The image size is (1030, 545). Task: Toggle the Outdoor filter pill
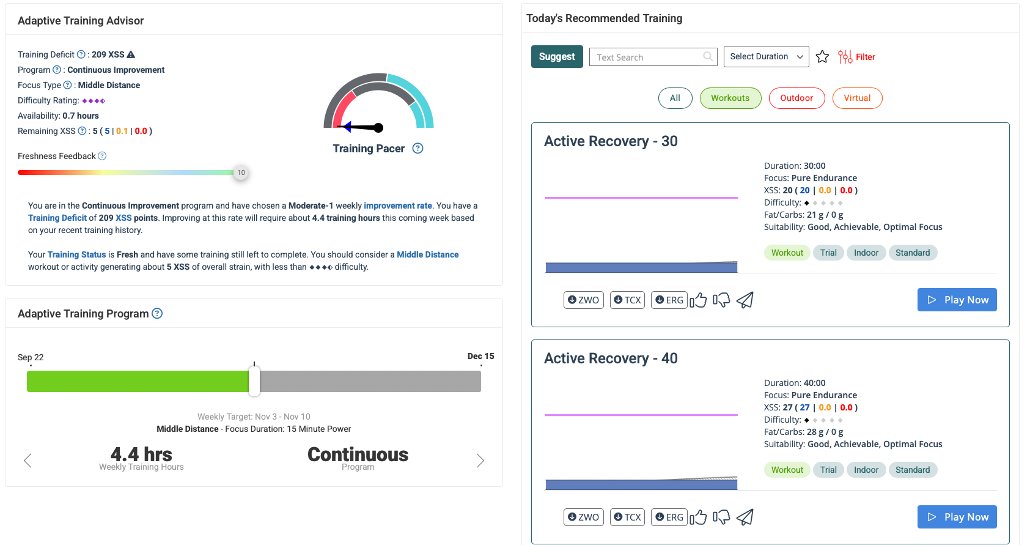pyautogui.click(x=796, y=98)
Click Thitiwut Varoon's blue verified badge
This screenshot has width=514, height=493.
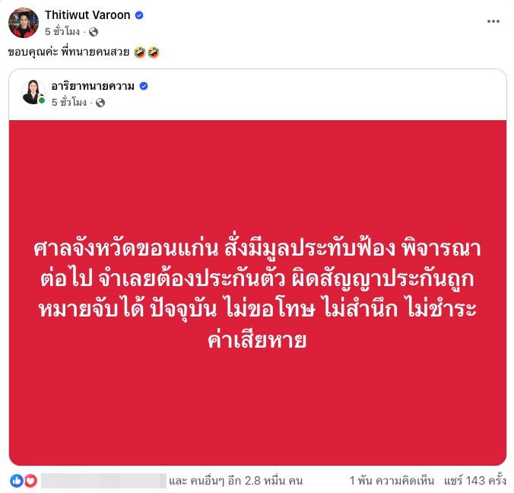[139, 15]
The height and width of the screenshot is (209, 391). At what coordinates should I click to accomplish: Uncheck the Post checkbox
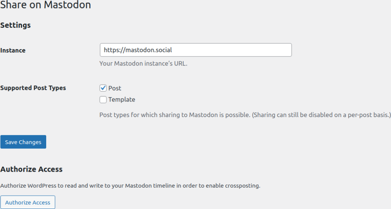[103, 88]
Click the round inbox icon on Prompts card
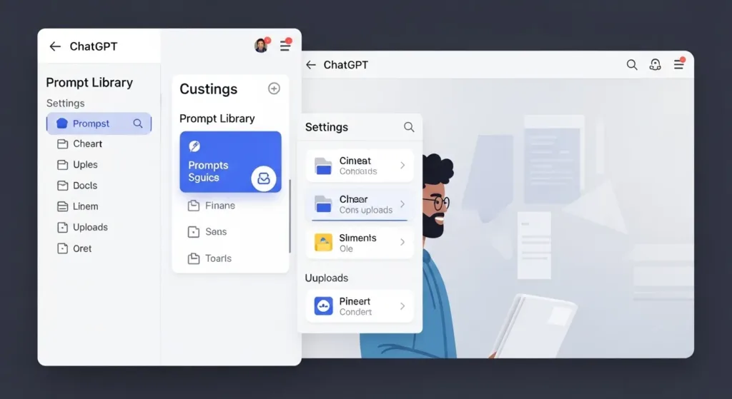732x399 pixels. pos(263,178)
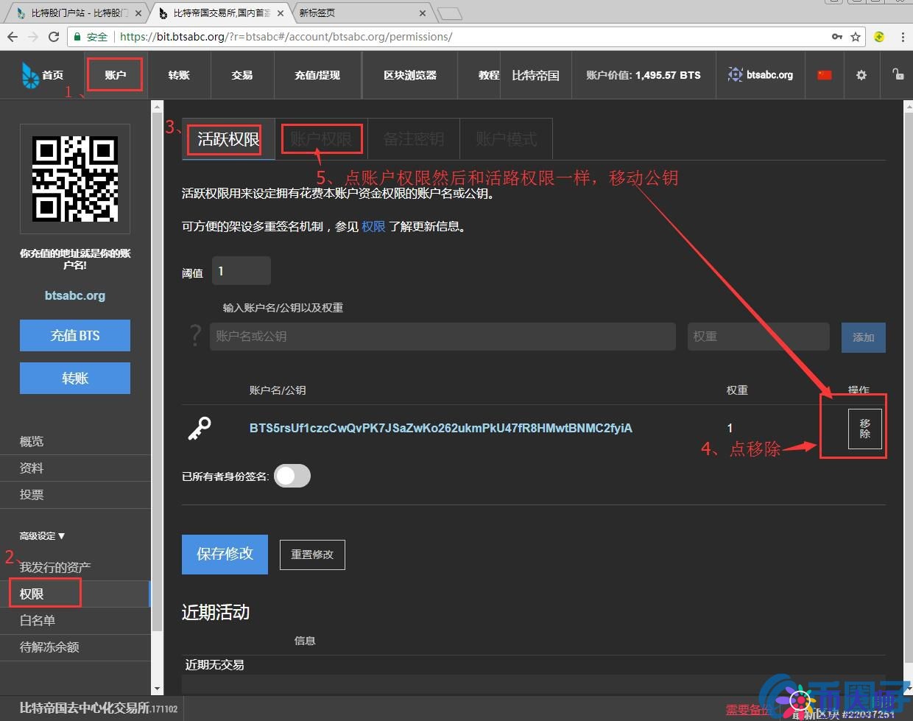Image resolution: width=913 pixels, height=721 pixels.
Task: Click the account deposit QR code
Action: (74, 178)
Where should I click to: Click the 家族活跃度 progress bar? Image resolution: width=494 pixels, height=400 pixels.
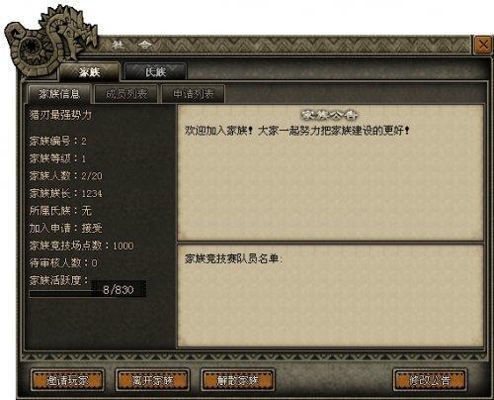[88, 290]
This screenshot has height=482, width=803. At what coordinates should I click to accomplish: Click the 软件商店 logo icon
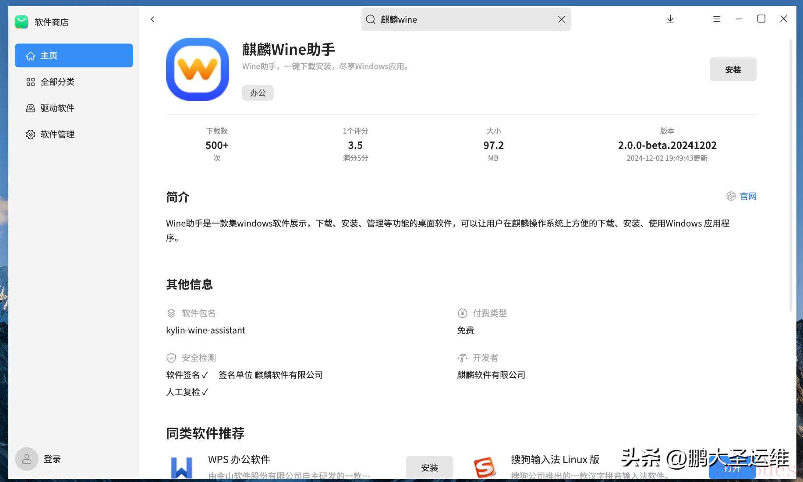(x=21, y=22)
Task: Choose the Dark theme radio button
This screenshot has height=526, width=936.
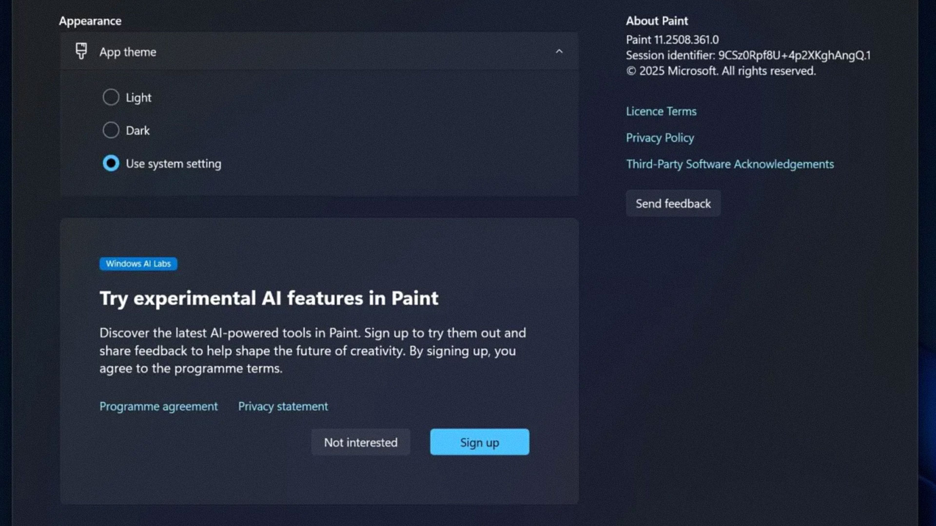Action: 111,131
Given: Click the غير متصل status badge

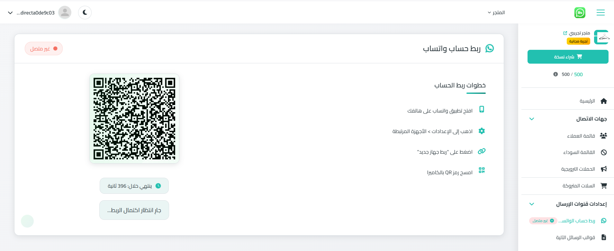Looking at the screenshot, I should pyautogui.click(x=44, y=49).
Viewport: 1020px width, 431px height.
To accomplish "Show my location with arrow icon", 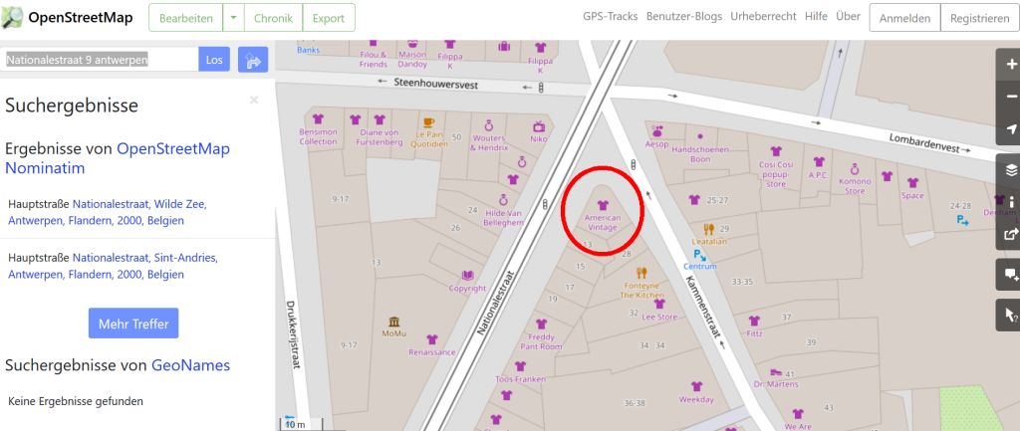I will (1010, 129).
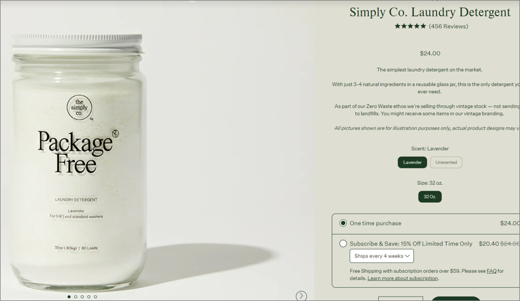Viewport: 520px width, 301px height.
Task: Open the 456 Reviews link
Action: [449, 26]
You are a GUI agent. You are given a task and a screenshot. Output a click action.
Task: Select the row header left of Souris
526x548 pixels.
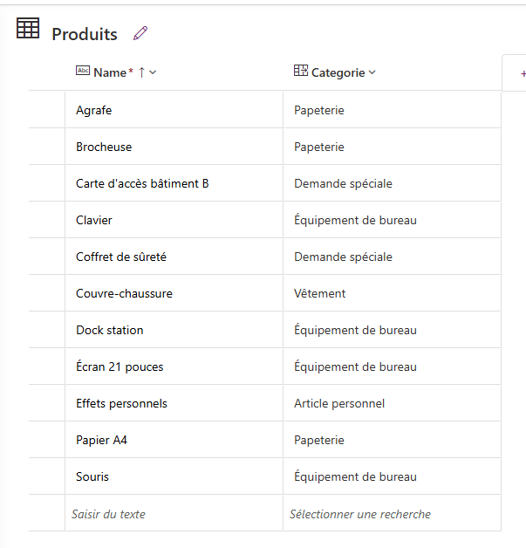click(x=47, y=476)
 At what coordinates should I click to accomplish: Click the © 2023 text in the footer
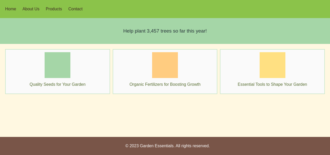click(132, 146)
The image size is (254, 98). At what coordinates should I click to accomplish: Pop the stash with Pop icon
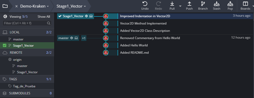230,4
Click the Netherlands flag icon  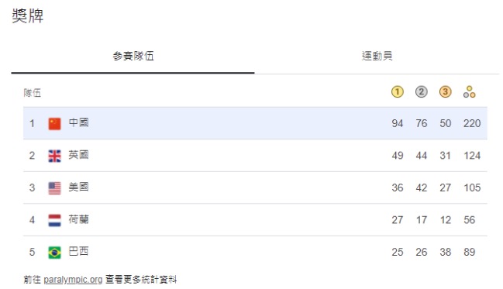pyautogui.click(x=54, y=220)
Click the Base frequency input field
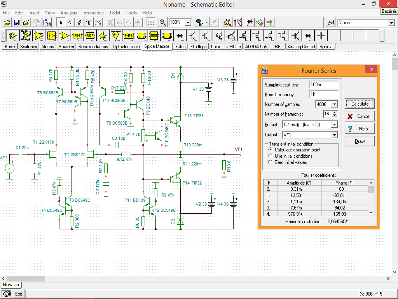Screen dimensions: 398x299 323,94
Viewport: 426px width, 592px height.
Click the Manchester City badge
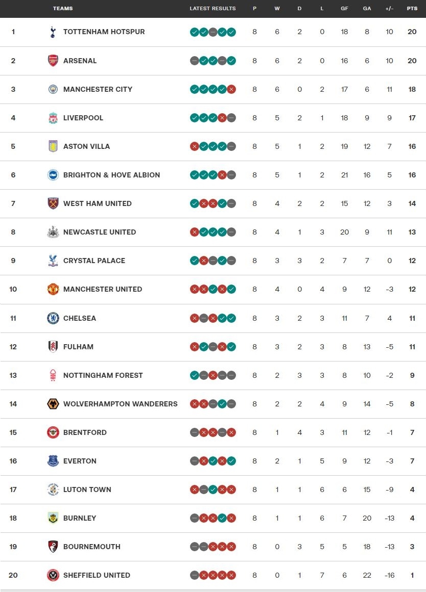[53, 89]
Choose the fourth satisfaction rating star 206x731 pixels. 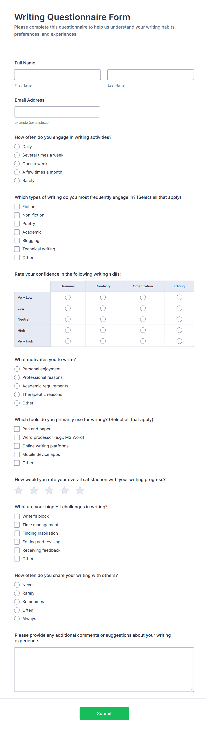pyautogui.click(x=65, y=490)
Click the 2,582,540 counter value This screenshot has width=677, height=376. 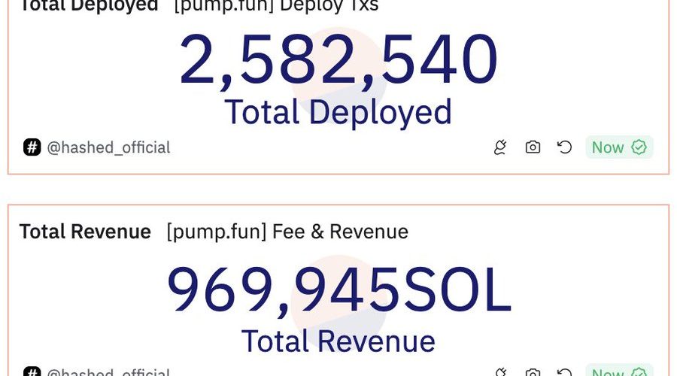[339, 60]
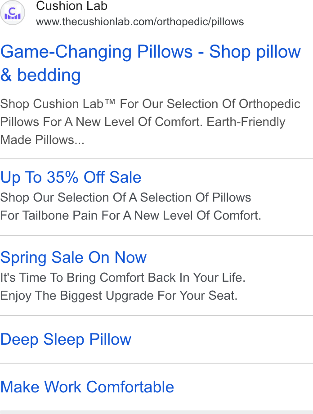This screenshot has width=313, height=414.
Task: Click the gray bar below Make Work Comfortable
Action: tap(157, 412)
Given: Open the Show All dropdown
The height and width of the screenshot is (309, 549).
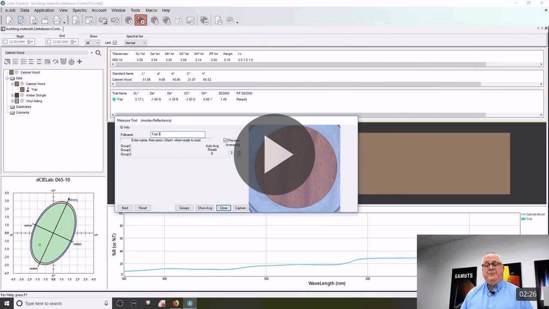Looking at the screenshot, I should [x=93, y=42].
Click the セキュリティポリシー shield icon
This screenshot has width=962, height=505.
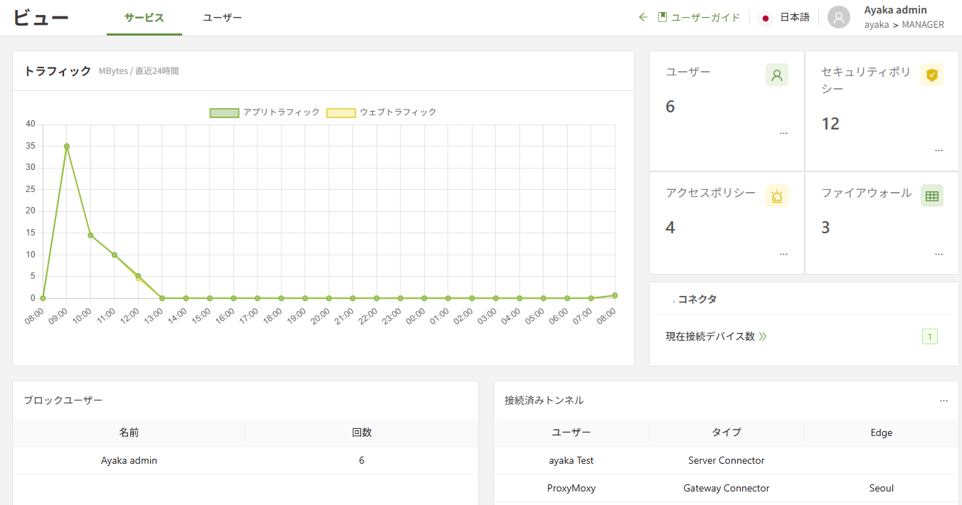[932, 75]
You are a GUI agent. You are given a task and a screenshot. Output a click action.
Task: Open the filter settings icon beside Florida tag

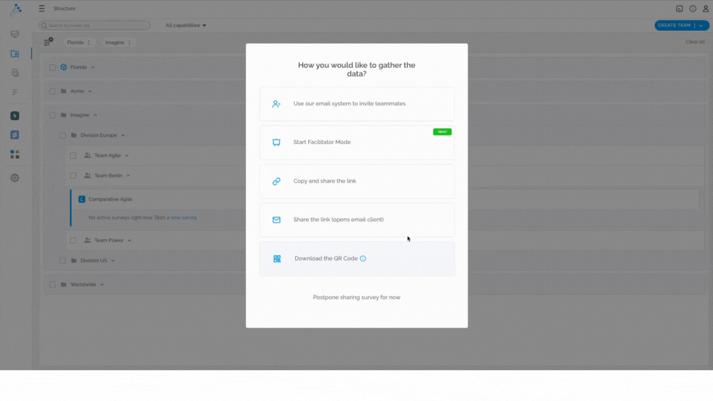48,42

== Exercise instructions ==
For this exercise, the lines from the one containing "Given: Open the Show All dropdown" through the last line of the entries above are to be output exactly, both included, and pictures are skipped.

== Solution to this problem ==
Given: Open the Show All dropdown
The height and width of the screenshot is (309, 549).
Looking at the screenshot, I should [x=93, y=42].
Click the セキュリティポリシー shield icon
This screenshot has width=962, height=505.
[932, 75]
You are a GUI agent. You are given a task and a screenshot. Output a click action.
Task: Open the filter settings icon beside Florida tag

48,42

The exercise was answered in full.